At a recent event in Chicago, the keynote speaker was introduced as the “Michael Jordan of biotechnology.” In other words, the emcee said, there will never be another quite like him. The speaker being referenced was Steven Burrill, head of Burrill & Company, whose annual reports on the state of the biopharma industry have been best-sellers for more than 25 years.
A bit of hyperbole, for sure, but Steven Burrill’s status as a biotech visionary is unquestioned, and his keynote talk was befitting of the “guru” label often applied to him. His pronouncements and predictions were bold and sweeping.
All of the world’s biggest problems—from climate change to energy sufficiency to food security—have biotech as their solution, Burrill began. “One thousand years from now, we’ll look back and see this as mankind’s greatest moment . . . Shame on us if we don’t take advantage of this opportunity.”
Burrill zeroed in on today's health care system, which he believes is essentially the same as it was 2,000 years ago. It is “episodic” in that we wait for disease to occur and then wait for doctors (today’s “tribal healers”) to tell us what to do. Too often the advice is wrong and the care doesn’t work.
All that will change soon—by 2020, Burrill said. We’ll move from a dysfunctional health care system to one that treats a “well population” more effectively. This change won’t come easily because doctors, pharmaceutical companies and other main actors within the traditional health care system “aren’t going to vote themselves off the island voluntarily.”
But pharma will play a role, and is changing, albeit begrudgingly, says Burrill. “Oceanliners called big companies are trying to move from a vertical orientation to a horizontal one and renting rather than owning everything.” If they can’t change fast enough, they’ll become irrelevant.
“Guys like Jeff Kindler at Pfizer tried to take some of these oceanliners and turn them around, but how do they do that?” he asked. They are investing in areas such as over-the-counter drugs, generics, emerging market branded generics, biosimilars, licensing, and so forth. As a result, “Big Pharma doesn’t look anything like it used to look like.”

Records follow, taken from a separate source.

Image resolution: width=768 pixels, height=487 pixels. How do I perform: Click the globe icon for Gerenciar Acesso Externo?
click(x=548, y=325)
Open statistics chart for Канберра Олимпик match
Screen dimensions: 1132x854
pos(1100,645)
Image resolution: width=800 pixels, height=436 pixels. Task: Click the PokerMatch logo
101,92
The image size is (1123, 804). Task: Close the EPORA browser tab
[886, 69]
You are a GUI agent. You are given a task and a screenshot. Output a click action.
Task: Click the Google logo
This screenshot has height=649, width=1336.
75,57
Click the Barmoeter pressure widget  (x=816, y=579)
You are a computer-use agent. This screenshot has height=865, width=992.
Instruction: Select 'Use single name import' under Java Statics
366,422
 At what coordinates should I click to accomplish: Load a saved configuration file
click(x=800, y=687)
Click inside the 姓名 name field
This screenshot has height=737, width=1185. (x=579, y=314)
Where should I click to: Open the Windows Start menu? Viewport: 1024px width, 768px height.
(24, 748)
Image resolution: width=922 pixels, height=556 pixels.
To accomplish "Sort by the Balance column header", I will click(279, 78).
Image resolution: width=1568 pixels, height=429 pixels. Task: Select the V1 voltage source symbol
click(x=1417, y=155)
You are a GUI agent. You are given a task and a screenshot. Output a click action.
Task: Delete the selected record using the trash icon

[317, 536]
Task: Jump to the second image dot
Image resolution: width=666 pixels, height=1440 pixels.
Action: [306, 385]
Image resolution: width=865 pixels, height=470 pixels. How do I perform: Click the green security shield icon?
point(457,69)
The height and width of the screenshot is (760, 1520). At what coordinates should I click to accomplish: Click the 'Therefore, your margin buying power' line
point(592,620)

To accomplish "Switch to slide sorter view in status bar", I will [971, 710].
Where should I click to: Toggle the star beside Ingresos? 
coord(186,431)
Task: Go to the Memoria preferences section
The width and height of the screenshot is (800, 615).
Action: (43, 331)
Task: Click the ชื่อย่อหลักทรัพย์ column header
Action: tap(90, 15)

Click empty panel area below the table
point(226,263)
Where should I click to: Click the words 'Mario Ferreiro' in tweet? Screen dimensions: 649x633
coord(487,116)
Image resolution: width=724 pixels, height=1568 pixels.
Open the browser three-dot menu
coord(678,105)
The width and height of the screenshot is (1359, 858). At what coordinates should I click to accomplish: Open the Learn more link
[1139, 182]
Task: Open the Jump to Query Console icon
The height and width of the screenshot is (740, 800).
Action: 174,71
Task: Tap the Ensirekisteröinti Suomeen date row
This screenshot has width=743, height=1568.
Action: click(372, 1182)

Ultimately, pharma’s fate lies in its ability to truly innovate despite significantly greater barriers than in the past. One such roadblock, he noted, is FDA. “My friend [FDA Commissioner] Peggy Hamburg called me the other day and said, ‘I have a problem.’ And I said, ‘I know: Everybody is trying to avoid you and get into other markets in the world and come to you later.’ We have a system where FDA is going from being the gold standard in the world to becoming a late adopter.”
Despite its unfulfilled promises, personalized medicine still provides the greatest hope for change and for Big Pharma to rediscover success. “We all drank the koolaid that personalized medicine was going to be the savior of our industry,” Burrill said. “We were going to have designer drugs overnight.” This hasn’t happened, of course. “But if you stand back for a minute,” he said, “we’ve moved from a uniformity of disease to understanding the vast variability of patients” and moving from an “episodic sickness-care” world to one of preemptive and increasingly personalized medicine.
“It’s not a personalized medicine problem” to date, he said. “It’s spurious science. There’s gravel in the road, but don’t underestimate that we’re going to improve our knowledge and information.” When that happens, personalized medicine will truly take root.
Ever the optimist, Burrill made sure to infuse the audience with as much of a carpe-diem attitude as he could. “This is an extraordinarily opportunistic time,” he said. “You ought to be pumped up about it.”
Will everything really change for pharma and healthcare by 2020? Doubtful. Burrill’s full of a lot of bluster, to be sure. But he earned his speaker’s fee. It felt good for a few hours that morning in Chicago to be pumped up about the future.